I look forward to that epiphany.
Movie Review: A Dangerous Method
This past Monday, while enjoying a pleasant vacation day due to the New Year’s Holiday, my sweetie-wife and I left our home in the morning for our traditional weekend walks at the San Diego Zoo. (World Famous I’ll have you know.) Before getting to the zoo we swung by our local art house movie theater, The Ken, to pick up their guide to upcoming releases playing there.
Flipping through the pamphlet, my sweetie noticed a mention of A Dangerous Method that was from the month before and commented that she had hoped to see that but sadly it slipped past us unnoticed. I pulled out my iPhone, fired up the Flixter app and determined that the film was still paying locally and a show time was available to us before noon. In a move that was uncharacteristic of us, we aborted the plans for Zoo, took in an early lunch, and then headed to the movies.

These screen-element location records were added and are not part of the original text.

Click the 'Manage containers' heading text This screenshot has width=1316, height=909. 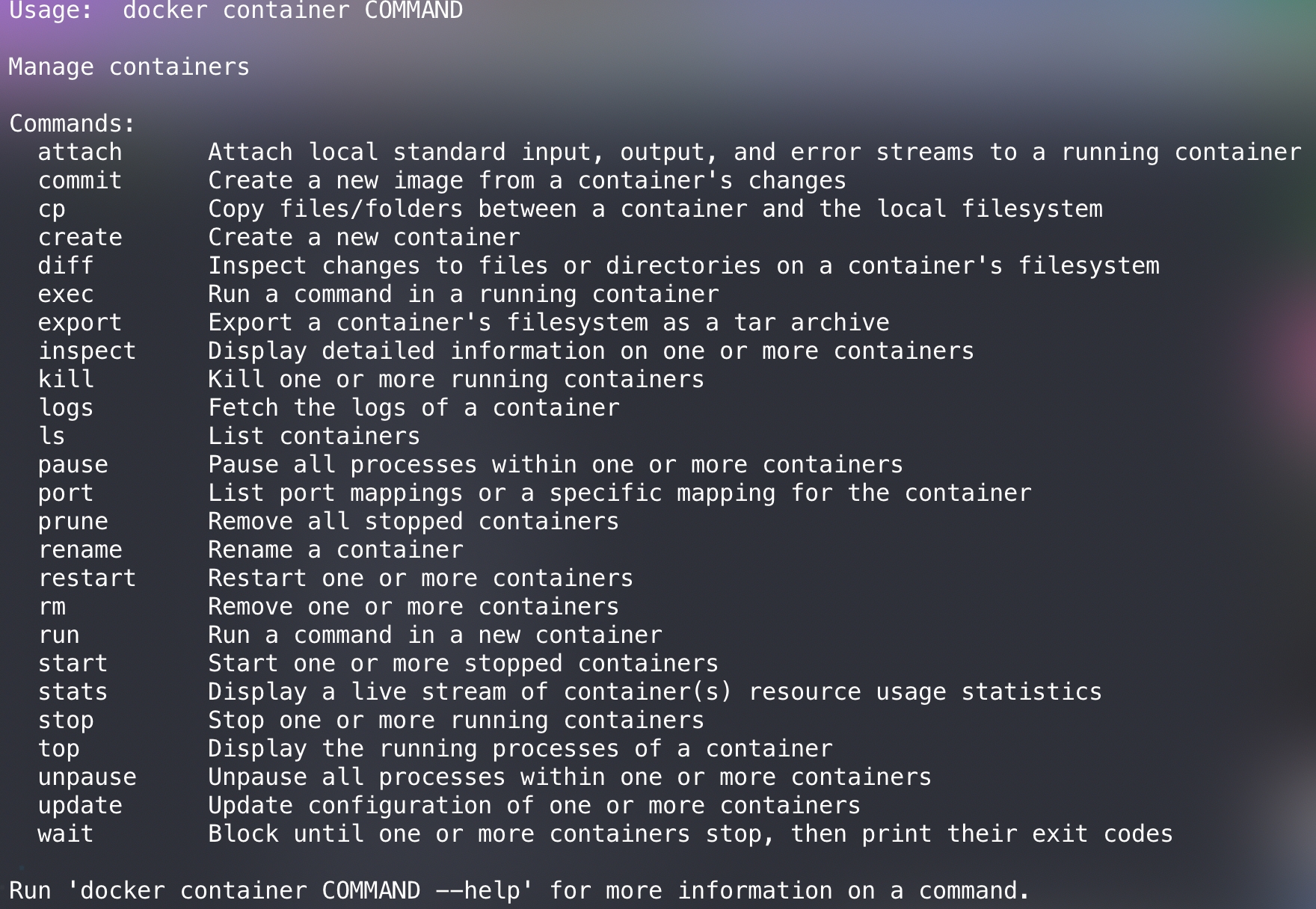click(x=129, y=67)
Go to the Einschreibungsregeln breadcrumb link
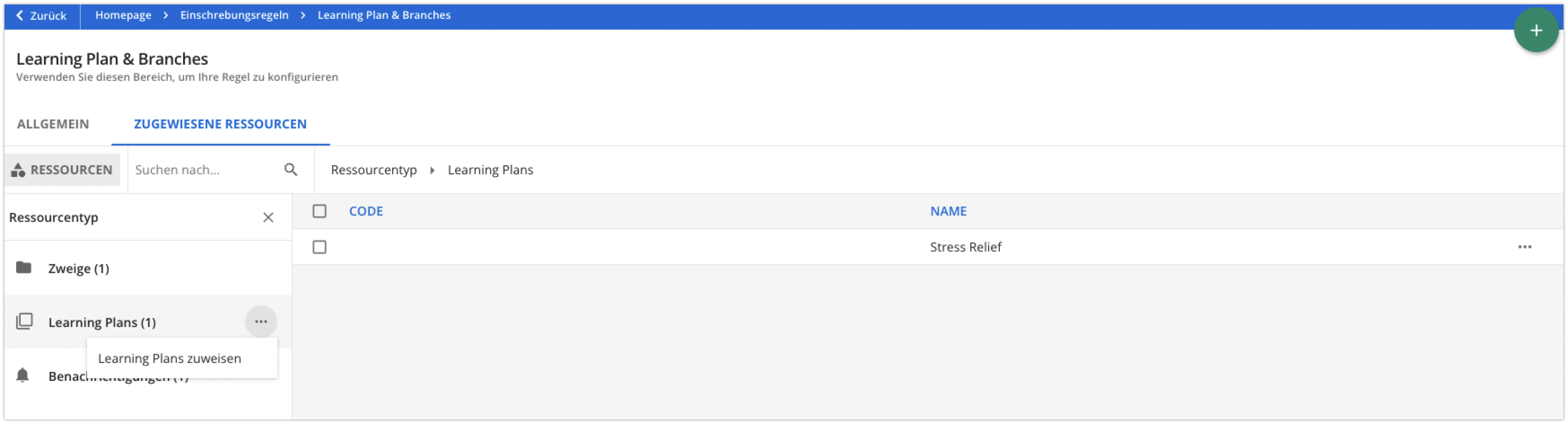The width and height of the screenshot is (1568, 424). 234,15
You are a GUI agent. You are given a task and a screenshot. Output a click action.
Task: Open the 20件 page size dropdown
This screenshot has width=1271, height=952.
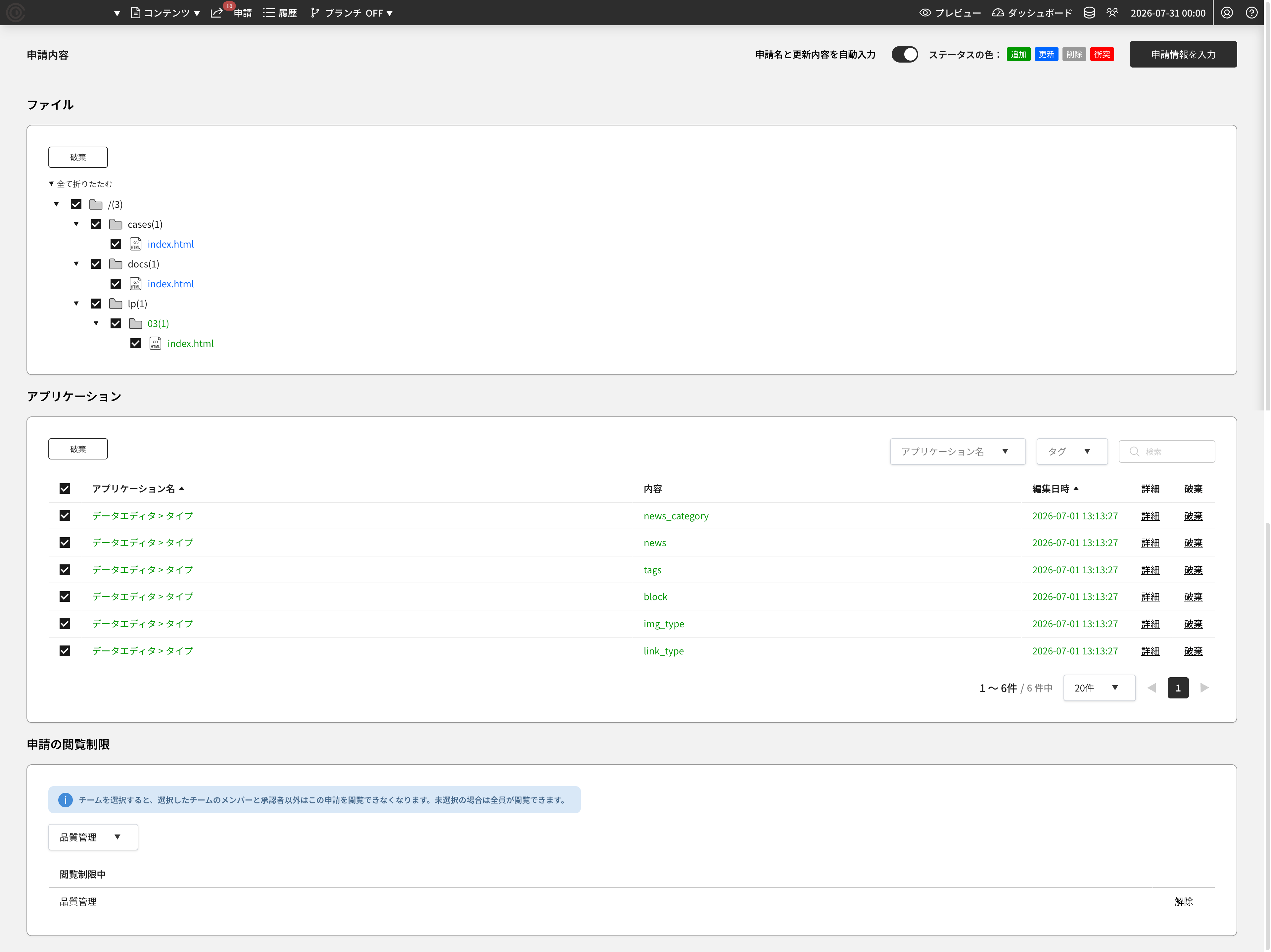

A Dangerous Method is sort of a biopic, the topic of the film being Carl Jung (Michael Fassbender) and his relationship with a troubled patient, Sabina Speilrein (Kiera Knightly), and Sigmund Freud (Viggo Mortensen). Jung is a married man, expecting his first child when Sabina is admitted to the university hospital in Switzerland. Jung, and admirer of Freud’s work, determines that Sabina is a perfect candidate for Freud’s radical idea, the ‘Talking Cure.” Prompted by his wife, Jung overcomes his awe of Freud and writes the professor about Sabina intriguing case.
The film follows two parallel plots, one dealing with Jung and Sabina, their highly unethical relationship and her progression from patient through student and finally to colleague. The second plot line is the relationship between Jung and Freud, following them through Master and Student, through colleagues and into rivalry. The Jung/Freud story is by far the more interesting one. Jung and Sabina’s affair is a dull story, without any real elements that lift it from the usual powerful man takes a mistress predictability.
The fault cannot lie with the actors, as all three turned in truly wonderful performances. Viggo brought Freud to life, reducing him from historic icon to a flesh and blood person with virtuosity that makes it clear why Viggo considers himself an actor and not a star. Fassbender’s very good again, I have seen him in three films and in each his performance is exactly modulated to the tone and the character, be that the frenetic Inglorious Basterds, the expansive X-Men: First Class, or this quiet close movie. Kiera Knightly portrays both her characters insanity and ethnicity with skill and originality. She manages facial contortions during her episodes that were simply fascinating.
No, the fault with the film lies in the script. It’s uneven, giving us terrific scenes and story between Freud and Jung, but falling flat when dealing with Jung personal life and slipping into sensationalism to hold the audience’s interest.
This is not a film I can recommend going out to see, but it’s worth a look on Netflix whe it is released on home video.